Richtfest in Köln-Buchheim

„Ich bin froh, wenn es uns gelingt, für Gemeindezentren, die aufgegeben werden müssen, eine andere gute Verwendung zu finden, so dass sie nicht abgerissen werden müssen“, betonte die Superintendentin des Kirchenkreises Köln-Rechtsrheinisch, Andrea Vogel, in ihrer Ansprache zum Richtfest des neuen Verwaltungsgebäudes ihres Kirchenkreises in der Wuppertaler Straße in Köln-Buchheim.

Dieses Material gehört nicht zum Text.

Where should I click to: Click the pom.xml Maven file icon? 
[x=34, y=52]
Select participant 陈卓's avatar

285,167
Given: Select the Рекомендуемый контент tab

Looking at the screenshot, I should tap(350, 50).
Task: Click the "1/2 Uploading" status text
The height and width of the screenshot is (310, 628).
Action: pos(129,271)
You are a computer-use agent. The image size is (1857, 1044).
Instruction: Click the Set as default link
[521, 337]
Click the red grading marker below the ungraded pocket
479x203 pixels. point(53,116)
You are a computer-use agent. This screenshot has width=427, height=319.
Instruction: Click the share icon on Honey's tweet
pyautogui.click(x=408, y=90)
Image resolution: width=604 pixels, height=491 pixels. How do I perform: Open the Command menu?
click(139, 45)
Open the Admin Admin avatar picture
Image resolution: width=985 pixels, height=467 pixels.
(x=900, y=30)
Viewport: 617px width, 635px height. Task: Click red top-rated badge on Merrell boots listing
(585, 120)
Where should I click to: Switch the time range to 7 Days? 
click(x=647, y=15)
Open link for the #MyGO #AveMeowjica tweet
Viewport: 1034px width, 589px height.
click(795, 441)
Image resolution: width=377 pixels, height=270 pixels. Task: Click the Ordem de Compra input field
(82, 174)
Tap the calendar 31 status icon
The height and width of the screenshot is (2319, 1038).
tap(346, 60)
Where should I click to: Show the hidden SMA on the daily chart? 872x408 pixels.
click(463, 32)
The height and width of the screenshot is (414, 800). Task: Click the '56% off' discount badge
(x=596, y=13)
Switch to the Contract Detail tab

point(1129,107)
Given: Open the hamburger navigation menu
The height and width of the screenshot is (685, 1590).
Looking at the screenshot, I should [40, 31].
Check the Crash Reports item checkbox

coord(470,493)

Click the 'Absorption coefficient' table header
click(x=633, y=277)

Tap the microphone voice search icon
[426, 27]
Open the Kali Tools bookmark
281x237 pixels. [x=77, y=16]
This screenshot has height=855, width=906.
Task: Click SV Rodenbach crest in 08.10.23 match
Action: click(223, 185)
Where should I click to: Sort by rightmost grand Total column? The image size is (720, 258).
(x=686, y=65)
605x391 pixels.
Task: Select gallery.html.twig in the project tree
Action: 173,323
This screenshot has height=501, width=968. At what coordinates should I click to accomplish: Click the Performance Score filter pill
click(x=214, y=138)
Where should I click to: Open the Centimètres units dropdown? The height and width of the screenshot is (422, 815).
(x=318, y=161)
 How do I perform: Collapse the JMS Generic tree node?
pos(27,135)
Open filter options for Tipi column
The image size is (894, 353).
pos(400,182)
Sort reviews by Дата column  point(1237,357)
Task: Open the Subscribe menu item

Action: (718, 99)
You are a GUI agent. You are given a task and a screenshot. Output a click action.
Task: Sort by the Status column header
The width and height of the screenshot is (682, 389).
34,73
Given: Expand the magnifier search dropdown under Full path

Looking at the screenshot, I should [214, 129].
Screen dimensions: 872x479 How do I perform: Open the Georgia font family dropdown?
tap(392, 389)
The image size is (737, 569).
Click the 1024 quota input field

Dass die zukünftige Nutzung des ehemaligen Gemeindezentrums der Evangelischen Kirchengemeinde Köln-Buchheim/Buchforst als Evangelischer Verwaltungsverband, Superintendenturbüro sowie Referat für Frauen, Männer und Jugend des Kirchenkreises Köln-Rechtsrheinisch „eine gute Verwendung“ gefunden hat, da waren sich alle Anwesenden einig.

Gottes segnendes Geleit
„Glauben Sie an Gottes segnendes Geleit in Ihrem Leben? Ich kann Ihnen sagen: Wir glauben das jetzt!“, betonte der Pfarrer der Gemeinde, Dr. Rudolf Roosen. Seine Gemeinde habe vor zwei Jahren beschlossen, das Grundstück zu verkaufen. „Das Presbyterium wusste nicht, was werden wird, es wusste nur, dass es kein Geld hat, um ein großes Gemeindehaus mit allen Personal- und Nebenkosten weiter zu finanzieren“, erinnerte er sich. Verkauft wurde das Grundstück Ende 2015 schließlich an die Antoniter Siedlungsgesellschaft mbH im Evangelischen Kirchenverband Köln und Region (ASG), die nach langen Beratungen mit den Verantwortlichen des Kirchenkreises Köln-Rechtsrheinisch Mitte 2016 einen Teil des alten Gemeindezentrums abriss und mit dem Um- und Neubau des neuen Bürogebäudes begann. Die Gemeinde nutzt jetzt das ehemalige Pfarrhaus auf dem Grundstück als Gemeindezentrum.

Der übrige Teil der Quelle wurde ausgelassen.